Thirty-one years ago, a media-anointed secular saint named Anita Hill uncorked some sexual-harassment charges against Supreme Court nominee Clarence Thomas that she could not substantiate. Thomas called it part of a “high-tech lynching.” But Hill, who became a millionaire author and a professor of “social policy, law, and women's studies” at Brandeis University, has been celebrated ever since.
On September 27, Hill appeared on CBS and MSNBC to promote the paperback edition of her latest book “Believing: Our Thirty-Year Journey to End Gender Violence.” The publisher singles out a sappy book review from National Public Radio, which first tried to take down Thomas with Hill’s tawdry tales. Danielle Kurtzleben raved that Hill’s book was “An elegant, impassioned demand that America see gender-based violence as a cultural and structural problem that hurts everyone, not just victims and survivors… It's at times downright virtuosic in the threads it weaves together.”
The San Francisco Chronicle called it “a brave, brazenly intelligent and ultimately hopeful womanifesto.” Womanifesto?
If you weren’t around for the Hill-Thomas hearings, you might have thought mistakenly that Thomas was accused of committing violence against Hill. A Gloria Steinem blurb for the book says “Anita Hill's courage on screen awakened a nation to gender violence.”
CBS Mornings co-host Tony Dokoupil touted Hill as she smiled on camera: “You know the name. She changed the story about harassment in America.” Co-host Gayle King interrupted with gush: “Another badass! Another badass black woman! (This came after CBS’s Anthony Mason had touted The Woman King played by Viola Davis as a “machete-wielding badass.”)
Later, King recalled 1991: “The visuals are unforgettable. She was speaking to an all-white-male Senate panel...Hill has since dedicated her career to fighting gender-based violence.”

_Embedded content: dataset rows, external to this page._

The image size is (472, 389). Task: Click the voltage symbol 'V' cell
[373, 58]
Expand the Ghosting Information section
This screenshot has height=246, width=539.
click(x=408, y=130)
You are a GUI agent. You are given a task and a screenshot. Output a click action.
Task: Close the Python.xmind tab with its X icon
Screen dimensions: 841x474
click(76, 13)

It got weird at the end when Hill claimed “We tell girls if a boy picks on them, teases them, pinches them, pull their bra strap or pull down their pants, it’s because they like them, and what we’re doing is setting them up. And it’s boys being boys.”
What? Who is telling girls it’s okay to pull down a girl’s pants? Then Hill added the G-word: “We are grooming them, essentially, for later abuse, and we’re really grooming the boys to say that the only appropriate behavior is abusive and aggressive behavior.” Fact check, please?

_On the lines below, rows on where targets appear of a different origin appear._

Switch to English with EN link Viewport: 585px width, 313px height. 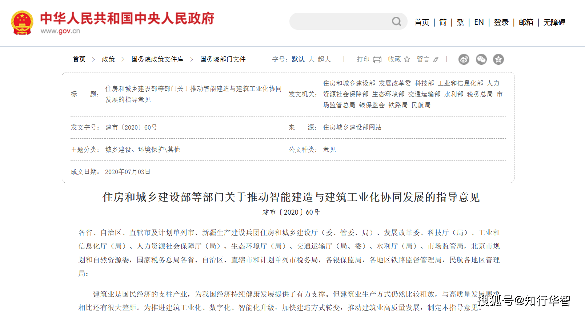coord(479,22)
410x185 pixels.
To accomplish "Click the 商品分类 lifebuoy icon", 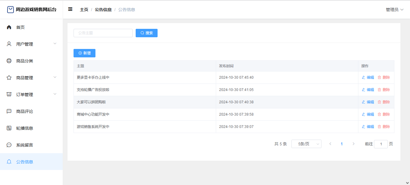I will coord(9,61).

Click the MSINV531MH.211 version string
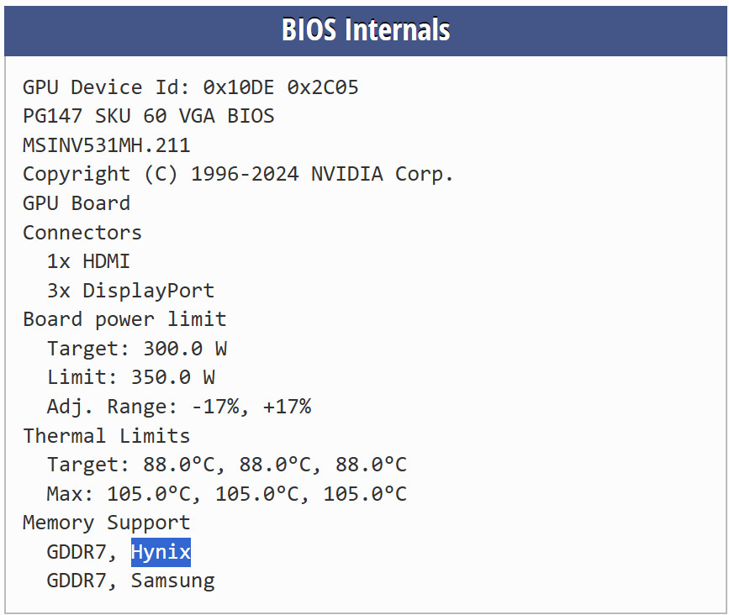click(x=107, y=145)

On MSNBC, Hill appeared with new host Alex Wagner in a truly weird segment blurring together the Dobbs decision overturning Roe vs. Wade with the violent “misogyny” of the January 6 rioters. In both interviews, Hill touted a 2013 dissent by Ruth Bader Ginsburg about how the conservatives are on an “unrestrained course” to “corral” civil rights.

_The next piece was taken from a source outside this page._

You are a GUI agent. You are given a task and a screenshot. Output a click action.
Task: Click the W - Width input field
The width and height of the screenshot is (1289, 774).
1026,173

The sugary NPR book review pointed out that Hill wrote: "It wasn't that politicians didn't care about violence against women; it was that ending gender-based violence mattered less than other political ambitions, like enlarging the party base and beating [Hillary] Clinton."
It would help liberals if you pay no attention to the disagreeable fact that those feminist icons Steinem and Hill came rushing to Bill Clinton’s defense in 1998 when his sexual-harassment and sexual-assault charges boomeranged into the Monica Lewinsky probe. Republicans were talking about Clinton’s abusive behavior toward Paula Jones and Juanita Broaddrick, but the feminists had “other political ambitions.” Slick Willie had to be saved.
Feminists wonder why many women don’t identify with them. One problem is feminists will put their policy goals (like untrammeled abortion) ahead of whatever sexual abuse that pro-abortion politicians have dished out. Anita Hill is not a saint. She’s just another woke professor making a pretty penny.